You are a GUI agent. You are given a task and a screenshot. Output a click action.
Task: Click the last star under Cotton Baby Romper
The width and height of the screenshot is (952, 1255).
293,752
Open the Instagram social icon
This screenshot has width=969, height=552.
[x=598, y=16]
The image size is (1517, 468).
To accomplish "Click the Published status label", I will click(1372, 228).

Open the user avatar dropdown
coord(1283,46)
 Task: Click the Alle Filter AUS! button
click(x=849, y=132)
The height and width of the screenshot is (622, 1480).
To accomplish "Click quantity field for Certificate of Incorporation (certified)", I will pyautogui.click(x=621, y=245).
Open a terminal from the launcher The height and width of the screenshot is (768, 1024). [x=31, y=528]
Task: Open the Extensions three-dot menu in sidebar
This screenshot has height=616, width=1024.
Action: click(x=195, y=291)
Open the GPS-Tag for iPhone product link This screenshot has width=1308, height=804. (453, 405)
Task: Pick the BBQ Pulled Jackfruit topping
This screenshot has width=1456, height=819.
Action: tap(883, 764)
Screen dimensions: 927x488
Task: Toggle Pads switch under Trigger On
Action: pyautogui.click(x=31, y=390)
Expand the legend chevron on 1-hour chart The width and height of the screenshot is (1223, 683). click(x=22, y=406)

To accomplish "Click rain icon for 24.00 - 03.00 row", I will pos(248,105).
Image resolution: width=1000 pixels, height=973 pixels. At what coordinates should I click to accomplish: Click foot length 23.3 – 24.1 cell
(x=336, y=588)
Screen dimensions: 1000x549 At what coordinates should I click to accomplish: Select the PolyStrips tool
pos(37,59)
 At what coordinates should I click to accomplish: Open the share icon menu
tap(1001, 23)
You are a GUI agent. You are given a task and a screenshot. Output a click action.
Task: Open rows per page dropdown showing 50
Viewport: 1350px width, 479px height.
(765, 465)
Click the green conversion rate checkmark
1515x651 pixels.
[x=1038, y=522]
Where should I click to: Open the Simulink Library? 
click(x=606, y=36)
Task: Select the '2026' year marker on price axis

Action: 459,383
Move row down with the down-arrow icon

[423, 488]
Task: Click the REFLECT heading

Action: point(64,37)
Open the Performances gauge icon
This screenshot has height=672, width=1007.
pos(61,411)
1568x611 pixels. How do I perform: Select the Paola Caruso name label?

+++

▶ [Problem]:
A word-for-word transcription of all the data is needed.

▶ [Solution below]:
You are a GUI agent. You are given a task and a screenshot. Output a click action.
Task: Click the last star under Cotton Baby Romper
The width and height of the screenshot is (952, 1255).
293,752
Open the Instagram social icon
This screenshot has width=969, height=552.
[x=598, y=16]
The image size is (1517, 468).
To accomplish "Click the Published status label", I will click(1372, 228).

Open the user avatar dropdown
coord(1283,46)
 Task: Click the Alle Filter AUS! button
click(x=849, y=132)
The height and width of the screenshot is (622, 1480).
To accomplish "Click quantity field for Certificate of Incorporation (certified)", I will pyautogui.click(x=621, y=245).
Open a terminal from the launcher The height and width of the screenshot is (768, 1024). [x=31, y=528]
Task: Open the Extensions three-dot menu in sidebar
This screenshot has height=616, width=1024.
Action: click(x=195, y=291)
Open the GPS-Tag for iPhone product link This screenshot has width=1308, height=804. (453, 405)
Task: Pick the BBQ Pulled Jackfruit topping
This screenshot has width=1456, height=819.
Action: tap(883, 764)
Screen dimensions: 927x488
Task: Toggle Pads switch under Trigger On
Action: pyautogui.click(x=31, y=390)
Expand the legend chevron on 1-hour chart The width and height of the screenshot is (1223, 683). click(x=22, y=406)

To accomplish "Click rain icon for 24.00 - 03.00 row", I will pos(248,105).
Image resolution: width=1000 pixels, height=973 pixels. At what coordinates should I click to accomplish: Click foot length 23.3 – 24.1 cell
(x=336, y=588)
Screen dimensions: 1000x549 At what coordinates should I click to accomplish: Select the PolyStrips tool
pos(37,59)
 At what coordinates should I click to accomplish: Open the share icon menu
tap(1001, 23)
You are a GUI agent. You are given a task and a screenshot. Output a click action.
Task: Open rows per page dropdown showing 50
Viewport: 1350px width, 479px height.
(765, 465)
Click the green conversion rate checkmark
1515x651 pixels.
[x=1038, y=522]
Where should I click to: Open the Simulink Library? 
click(x=606, y=36)
Task: Select the '2026' year marker on price axis

Action: 459,383
Move row down with the down-arrow icon

[423, 488]
Task: Click the REFLECT heading

Action: point(64,37)
Open the Performances gauge icon
This screenshot has height=672, width=1007.
pos(61,411)
1568x611 pixels. How do I perform: Select the Paola Caruso name label?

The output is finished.